Personal information
- Born: Eric Koenreich March 12, 1982 (age 44) Sarasota, Florida, U.S.

Professional wrestling career
- Ring name: Erick Stevens
- Billed height: 6 ft 0 in (1.83 m)
- Billed weight: 248 lb (112 kg) 250 lb (113 kg)
- Billed from: Sarasota, Florida
- Trained by: Roderick Strong
- Debut: 2003

= Erick Stevens =

American retired professional wrestler (born 1982)

Eric Koenreich (born March 12, 1982), better known by his ring name Erick Stevens, is an American professional wrestler. He currently performs on the independent circuit.

==Career==

===NWA Florida (2003–2004)===
Stevens debuted in May 2003 after completing his training with Roderick Strong. He began working for the now defunct NWA Florida promotion and eventually won the 2005 Rage in the Cage, an annual cage match battle royal that rewarded the winner with a heavyweight championship shot. Before Stevens could capitalize and challenge then champion Bruce Santee for the belt, however, the promotion folded. Shortly after Stevens was involved in rivalries with both Sedrick Strong and Vordell Walker.

===Full Impact Pro (2005–2009)===
In 2005 Stevens debuted for Full Impact Pro as Steve Madison's tag partner as The Miracle Violence Connection 2005/2006. After feuding with The Fast and The Furious (Jerrelle Clark and Jay Fury), the Miracle Violence Connection 2006 took on Sal Rinauro and Colt Cabana in a series of matches that culminated in a loss during a Crystal River Street Fight in May 2006. After losing the match, Madison turned on Stevens, giving him a piledriver. Stevens and Madison, along with his YRR stable, feuded for the better part of 2006 and capped their bitter rivalry off with a Dog Collar Match in Crystal River, where Stevens was victorious.

On March 10, 2007 during the Eddie Graham Memorial Battle for the Belts, Stevens defeated Shingo, Delirious, and Roderick Strong on his way to becoming the first FIP Florida Heritage Champion. Stevens claimed his entire purpose for winning and defending the belt was to bring back the prestige Florida had lost since its Golden Age. After becoming champion he defended it against the likes of Nigel McGuinness, Claudio Castagnoli, and Delirious. After months of successful defenses, Sal Rinauro became the new champion after hitting Stevens with his own belt.

At ROH's Final Battle 2007, Stevens defeated Roderick Strong to win the FIP World Heavyweight Championship. Stevens would make successful defenses of the title in ROH against the likes Austin Aries and Bryan Danielson before losing it back to Strong at FIP's Redefined. Stevens then came up short in a rematch for the title at "Dangerous Intentions 2008" on April 26, 2008, in a Last Man Standing match. Three months later, on July 19, Stevens regained the FIP World Heavyweight Championship from Strong in a Dog Collar match.

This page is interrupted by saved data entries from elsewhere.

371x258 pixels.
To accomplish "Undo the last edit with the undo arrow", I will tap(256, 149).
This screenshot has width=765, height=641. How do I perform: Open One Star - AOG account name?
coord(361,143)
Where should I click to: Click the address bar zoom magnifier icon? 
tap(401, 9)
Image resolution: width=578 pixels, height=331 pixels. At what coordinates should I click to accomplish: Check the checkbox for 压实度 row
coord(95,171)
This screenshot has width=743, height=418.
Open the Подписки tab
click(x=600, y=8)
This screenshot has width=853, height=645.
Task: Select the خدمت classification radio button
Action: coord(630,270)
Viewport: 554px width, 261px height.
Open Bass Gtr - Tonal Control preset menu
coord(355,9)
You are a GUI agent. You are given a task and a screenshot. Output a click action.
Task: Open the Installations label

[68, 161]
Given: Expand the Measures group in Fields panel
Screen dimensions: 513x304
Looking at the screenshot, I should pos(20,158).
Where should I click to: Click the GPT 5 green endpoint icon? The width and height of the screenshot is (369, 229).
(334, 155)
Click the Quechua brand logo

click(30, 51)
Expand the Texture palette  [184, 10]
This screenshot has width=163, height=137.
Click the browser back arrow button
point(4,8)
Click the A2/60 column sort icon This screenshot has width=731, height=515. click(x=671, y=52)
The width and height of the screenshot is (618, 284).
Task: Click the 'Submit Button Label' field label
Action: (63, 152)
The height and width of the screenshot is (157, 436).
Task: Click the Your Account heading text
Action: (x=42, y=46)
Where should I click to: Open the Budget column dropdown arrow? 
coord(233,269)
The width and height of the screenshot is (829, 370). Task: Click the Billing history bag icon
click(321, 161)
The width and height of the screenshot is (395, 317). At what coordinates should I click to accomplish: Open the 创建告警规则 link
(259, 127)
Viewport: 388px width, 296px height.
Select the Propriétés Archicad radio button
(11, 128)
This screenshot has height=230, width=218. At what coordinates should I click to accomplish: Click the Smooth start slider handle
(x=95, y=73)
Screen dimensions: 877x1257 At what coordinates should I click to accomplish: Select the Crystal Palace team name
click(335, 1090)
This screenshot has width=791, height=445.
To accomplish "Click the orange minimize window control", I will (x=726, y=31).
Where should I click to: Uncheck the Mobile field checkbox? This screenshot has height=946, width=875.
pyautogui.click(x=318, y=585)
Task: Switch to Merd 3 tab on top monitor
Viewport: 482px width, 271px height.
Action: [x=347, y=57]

Stevens was defeated for the FIP World Heavyweight Championship by Go Shiozaki at FIP's Heatstroke 2008 on August 23, 2008.

On December 20, 2008, Stevens teamed with former rival Roderick Strong to defeat Kenny King and Jason Blade of The YRR to win the FIP Tag Team Championship, making Stevens the first triple crown champion in FIP. On October 3, 2009, Strong turned on Stevens in a match where they lost the Tag Team Championship to Chris Gray and Tommy Taylor of The British Lions.

===Ring of Honor and retirement (2007–2010)===
On March 31, 2007 Stevens made his debut for Ring of Honor (ROH) in Detroit, Michigan at All Star Extravaganza III. Shortly after this, he was contacted by Austin Aries to join The Resilience. Doing so, Stevens aligned himself against Roderick Strong and his No Remorse Corps (NRC). The NRC and The Resilience were currently engulfed in a heated feud, until Aries disbanded The Resilience at Glory By Honor VI Night 2, which left Stevens' position in ROH uncertain. Stevens returned to Ring of Honor on November 30 in Dayton and December 1 in Chicago. Stevens made a giant impact in ROH as he defeated Roderick Strong for the FIP World Championship ending Roderick's 13-month reign. Stevens occasionally teamed with The Briscoe Brothers against the NRC and The Age of the Fall.

On June 6, 2008, Stevens defeated Necro Butcher and Brent Albright in a three-way dance. The following night, however, he lost the final match in his feud with Strong when Strong defeated him in a Fight Without Honor.

On July 25, 2008, Stevens fought Go Shiozaki to a 15-minute time-limit draw. Shiozaki's manager, Larry Sweeney, refused to allow the match to continue for an additional five minutes, which resulted in a brawl between Stevens and Sweeney's faction, Sweet N' Sour Incorporated. On July 26, 2008, he won a Four Corners Survival Match after defeating Shane Hagadorn, Delirious and Ruckus when he pinned Delirious.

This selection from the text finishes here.